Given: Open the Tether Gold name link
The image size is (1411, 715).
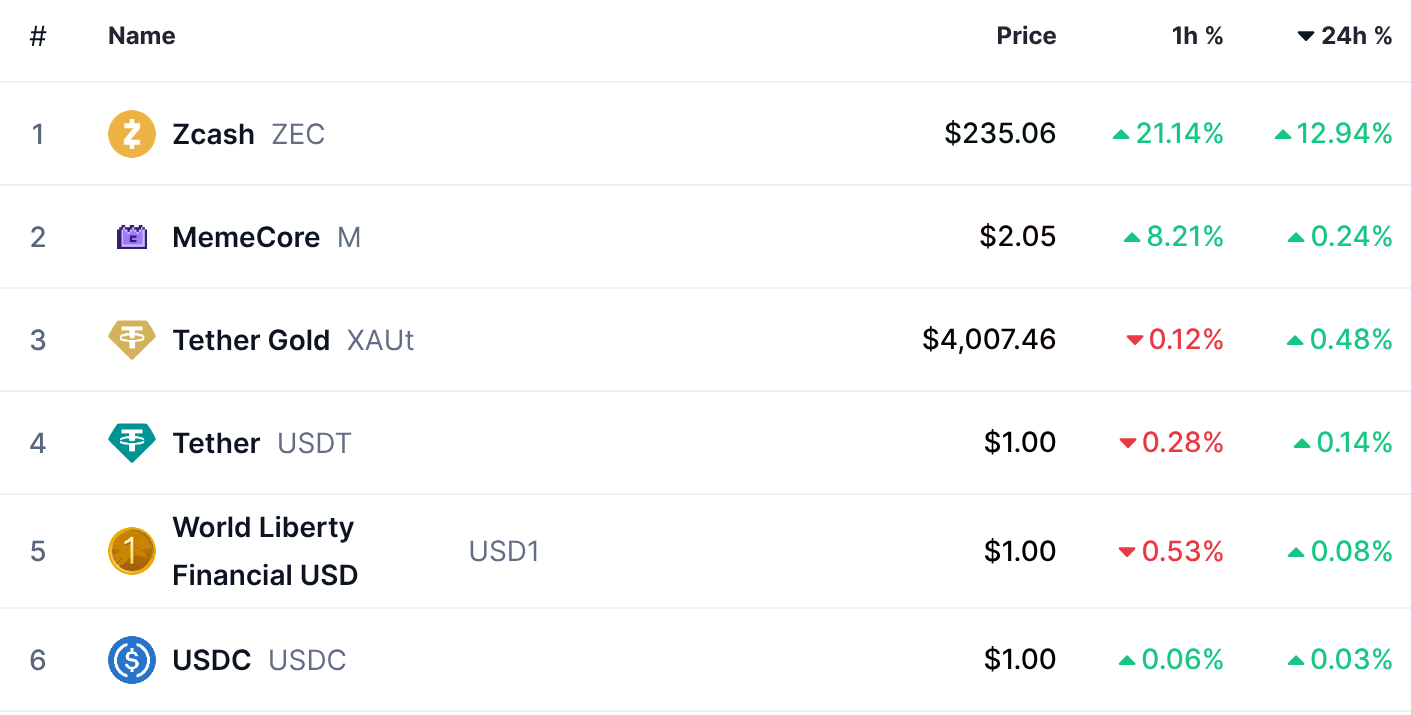Looking at the screenshot, I should coord(251,340).
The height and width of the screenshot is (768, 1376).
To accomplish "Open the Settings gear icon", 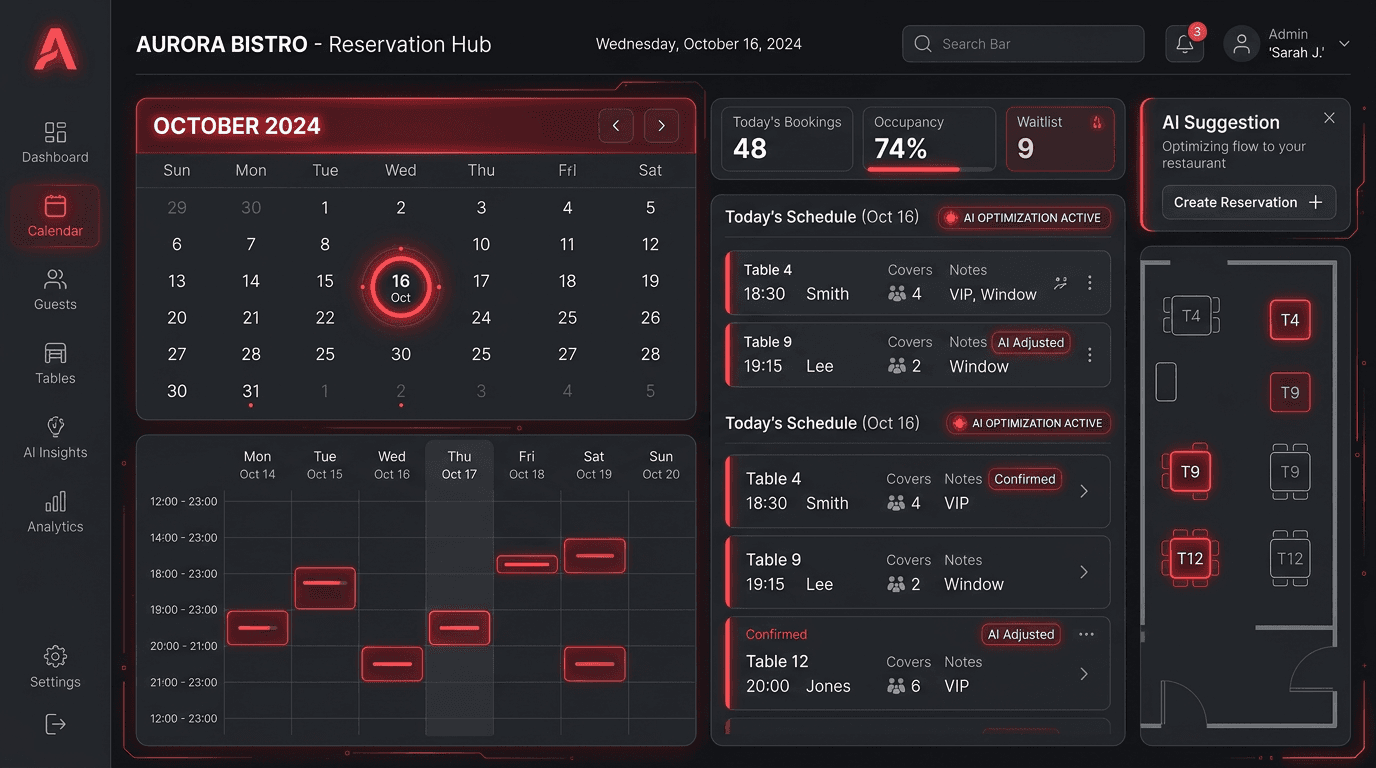I will click(55, 657).
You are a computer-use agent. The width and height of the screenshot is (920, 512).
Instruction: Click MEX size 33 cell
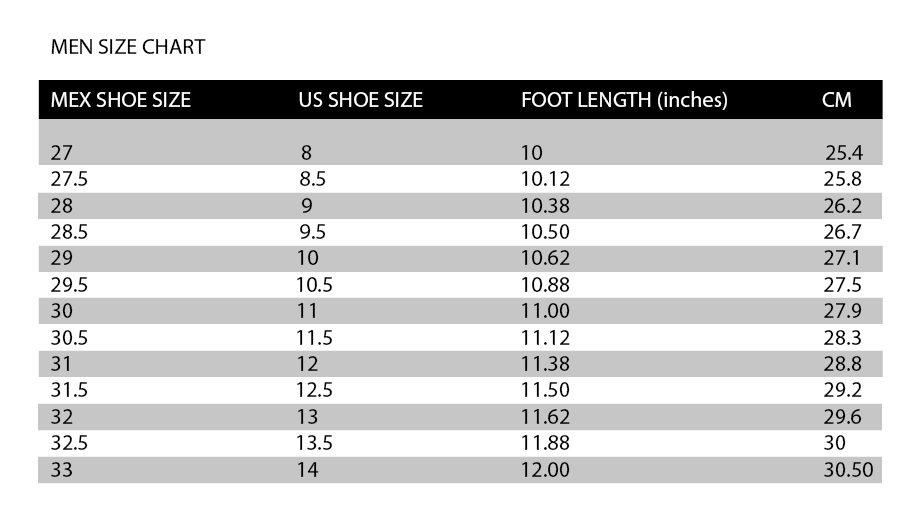coord(62,468)
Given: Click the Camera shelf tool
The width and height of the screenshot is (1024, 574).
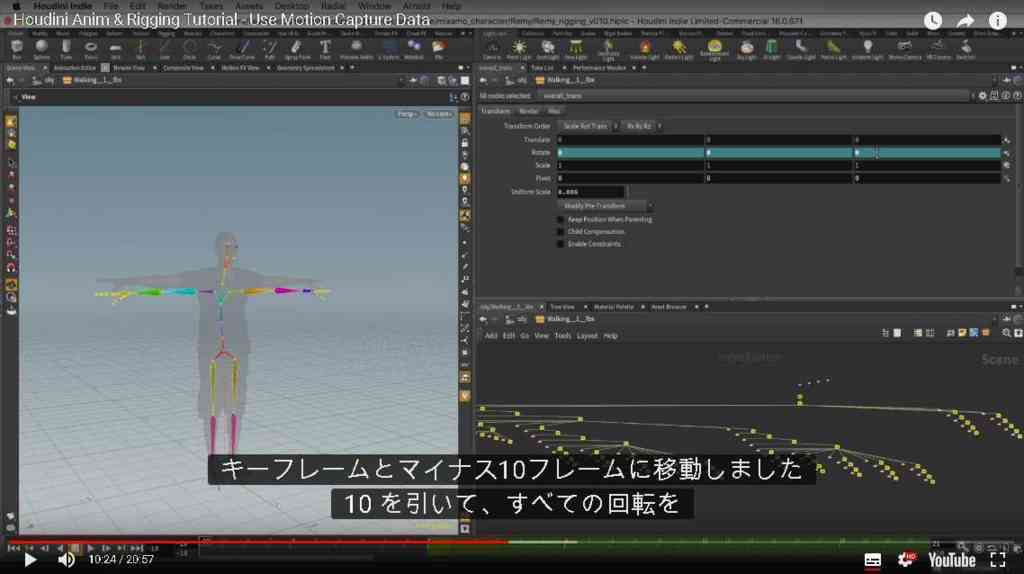Looking at the screenshot, I should click(492, 49).
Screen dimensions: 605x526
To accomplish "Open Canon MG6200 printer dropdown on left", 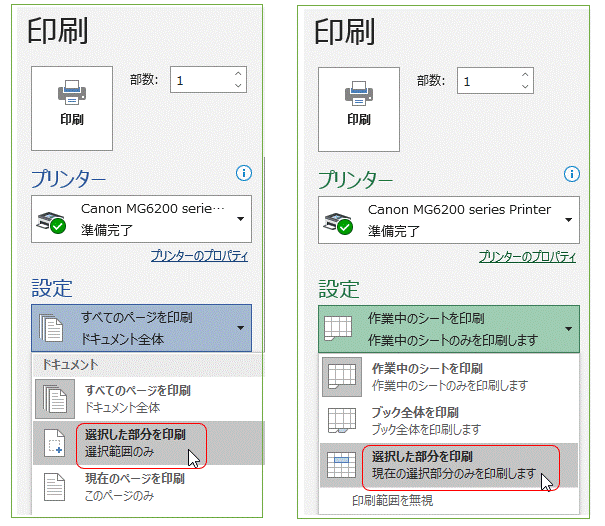I will pyautogui.click(x=140, y=220).
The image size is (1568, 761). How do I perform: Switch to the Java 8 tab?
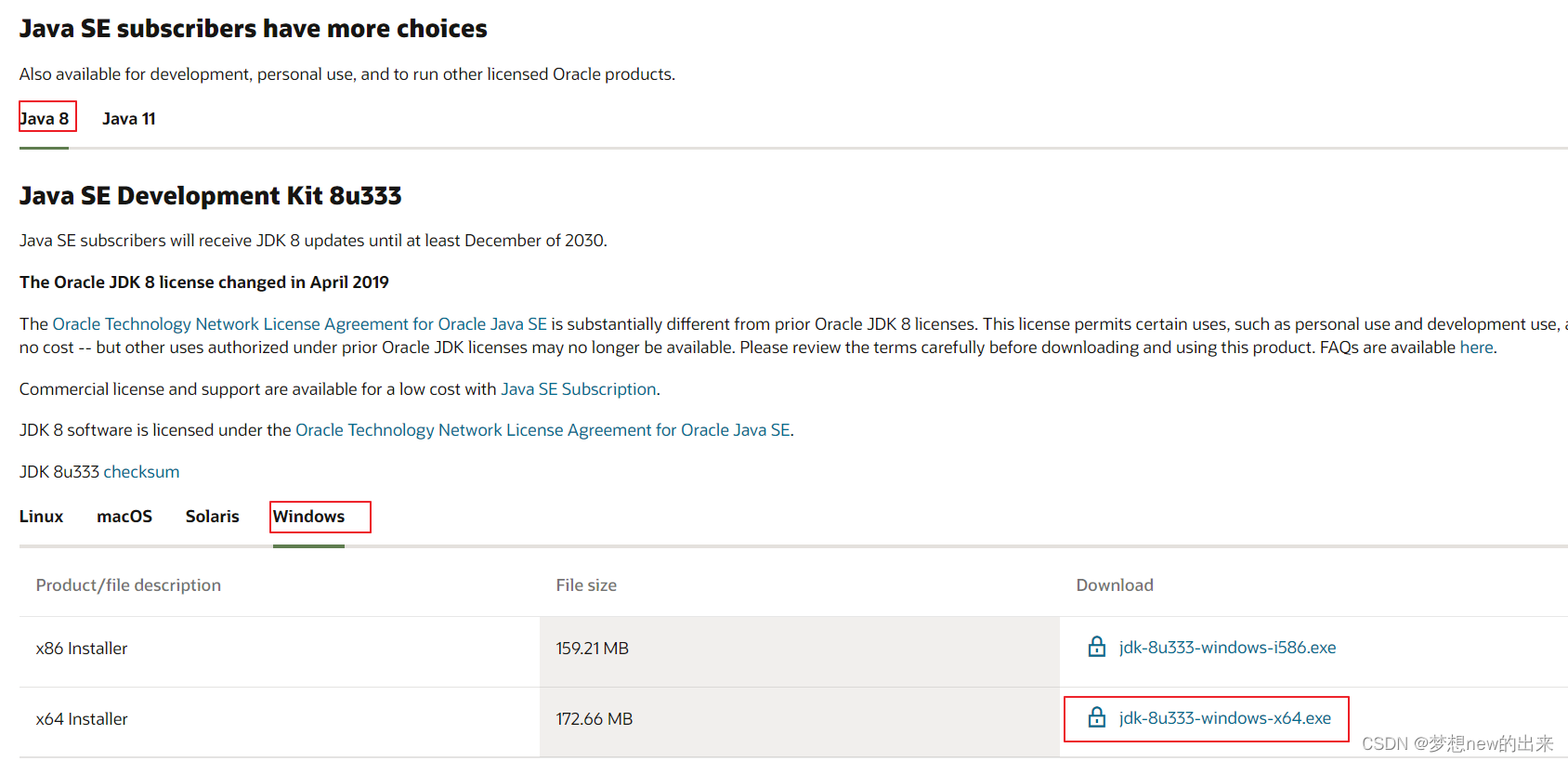click(x=45, y=119)
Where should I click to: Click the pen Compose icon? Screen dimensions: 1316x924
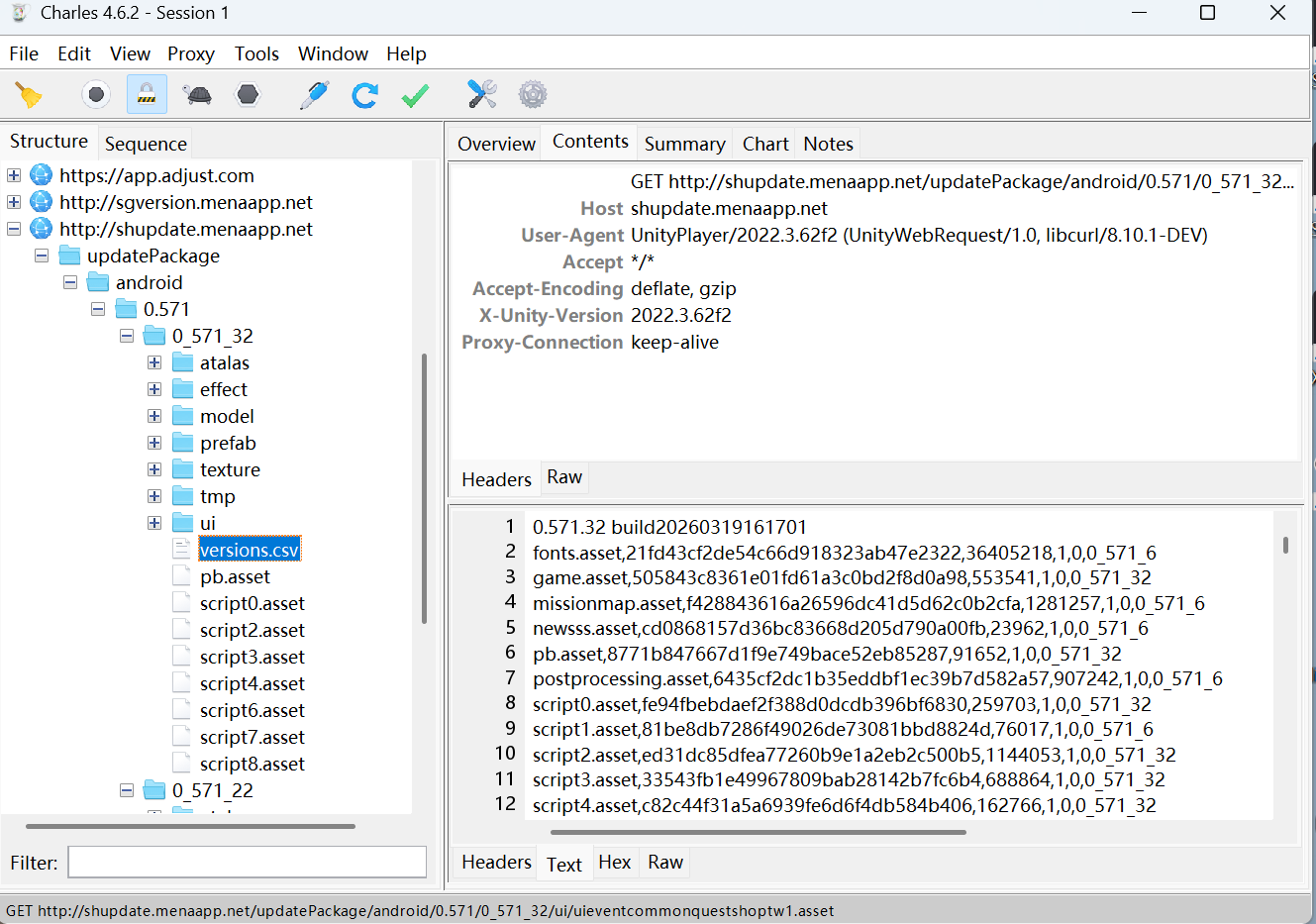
· · ·
PROBLEM: Please write out exactly the lines from the one containing "The image size is (1568, 761)." through the last line of the records above, and leave out any pictures.

SOLUTION TO THIS PROBLEM:
The image size is (1568, 761). How do I perform: Switch to the Java 8 tab?
click(x=45, y=119)
Where should I click to: Click the pen Compose icon? Screen dimensions: 1316x924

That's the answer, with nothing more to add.